Instructions for the task. Carry on the article below about the bionic fingertip for amputees, starting right after its final sentence.

Excerpt provided.

Check out this bionic fingertip that can let amputees feel rough and smooth textures in real time.
The device was jointly developed by scientists from École polytechnique fédérale de Lausanne (EPFL), Switzerland, and Scuola Superiore Sant'Anna, Italy and was trialled on the arm of amputee Dennis Aabo Sørensen.
The nerves of Sørensen’s upper arm was connected to the artificial fingertip, where a machine was used to control the device’s movement. As it moved across the plastic, sensors work to generate an electric signal that is then translated to a series of electrical spikes. These signals mimic the nervous system and is promptly sent to Sørensen’s nerves, allowing him to feel in real time.
This is the latest in a series of global efforts from various scientific and medical communities seeking to significantly improve the functionality of artificial limbs through the use of brain-machine interfaces.

Given records.
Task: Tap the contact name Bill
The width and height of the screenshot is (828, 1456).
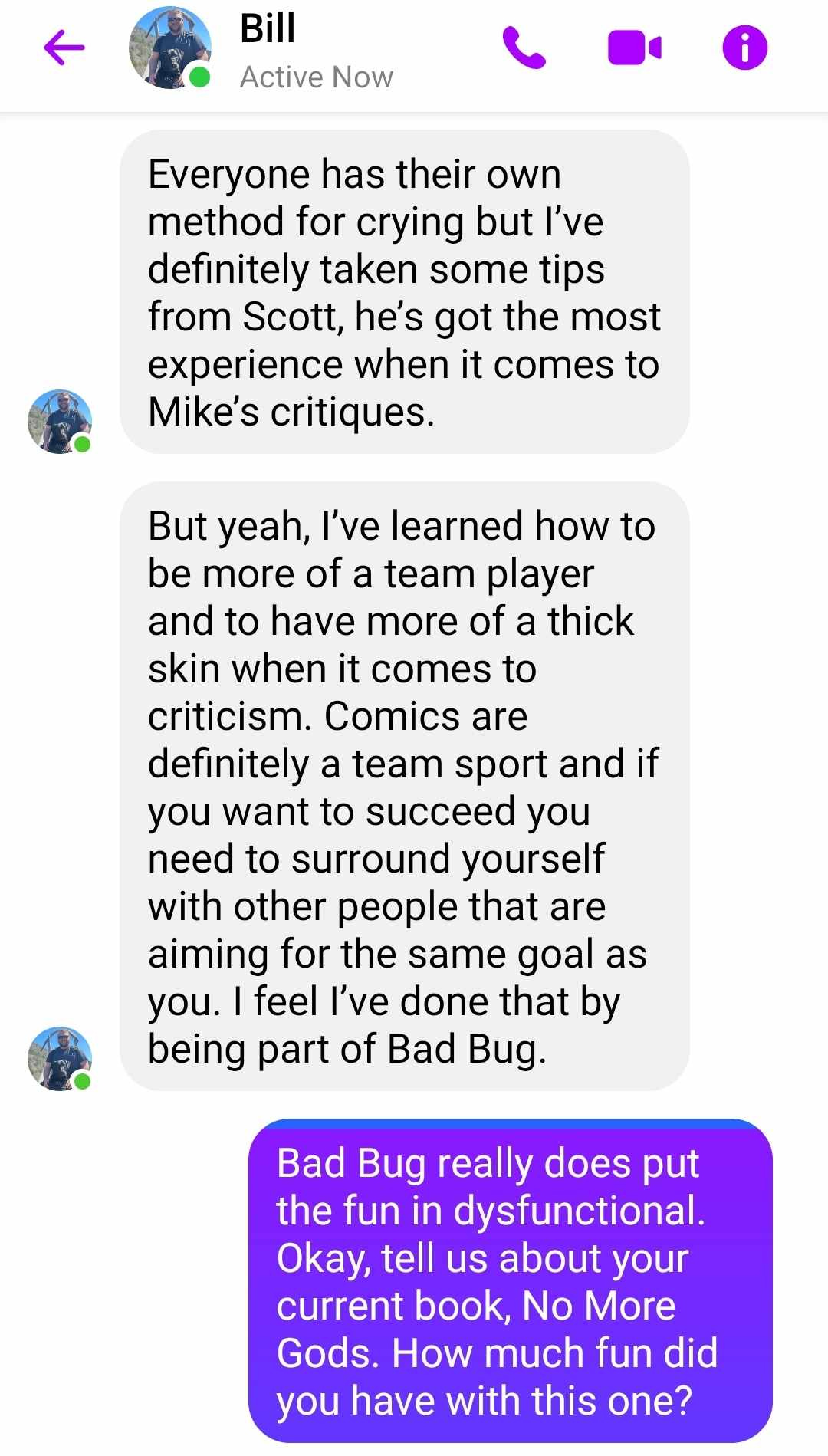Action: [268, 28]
--
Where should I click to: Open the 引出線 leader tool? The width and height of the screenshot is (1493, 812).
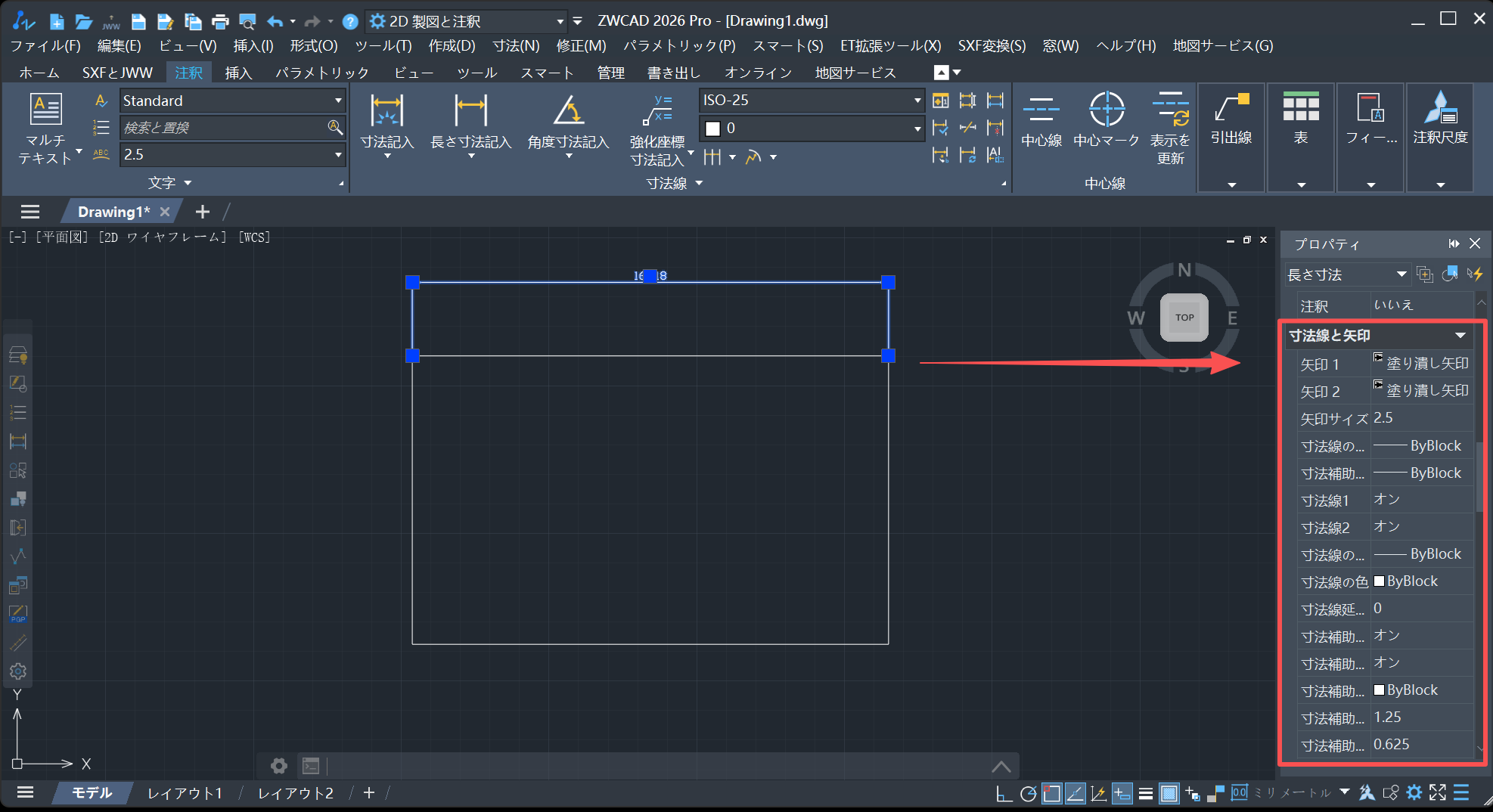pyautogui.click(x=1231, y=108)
* * *
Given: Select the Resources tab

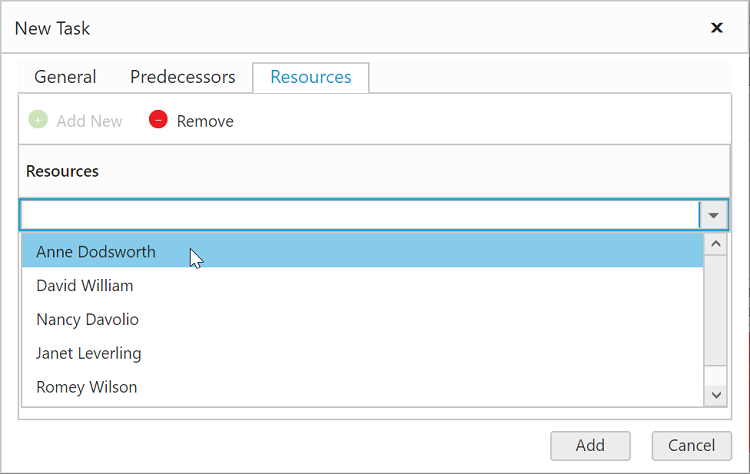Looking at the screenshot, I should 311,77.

Answer to this exercise.
The bionic fingertip allows Sørensen to feel and distinguish rough and smooth surfaces with much accuracy. In the study, it was reported that he was able to distinguish 96 percent of the simulations correctly, noting that it was what he would feel if he had his real hand.
In a larger study involving non-amputees, "The tactile information was delivered through fine needles that were temporarily attached to the arm's median nerve through the skin," the researchers shared in a press release. "The non-amputees were able to distinguish roughness in textures 77 percent of the time."
"The research demonstrates that the needles relay the information about texture in much the same way as the implanted electrodes, giving scientists new protocols to accelerate for improving touch resolution in prosthetics."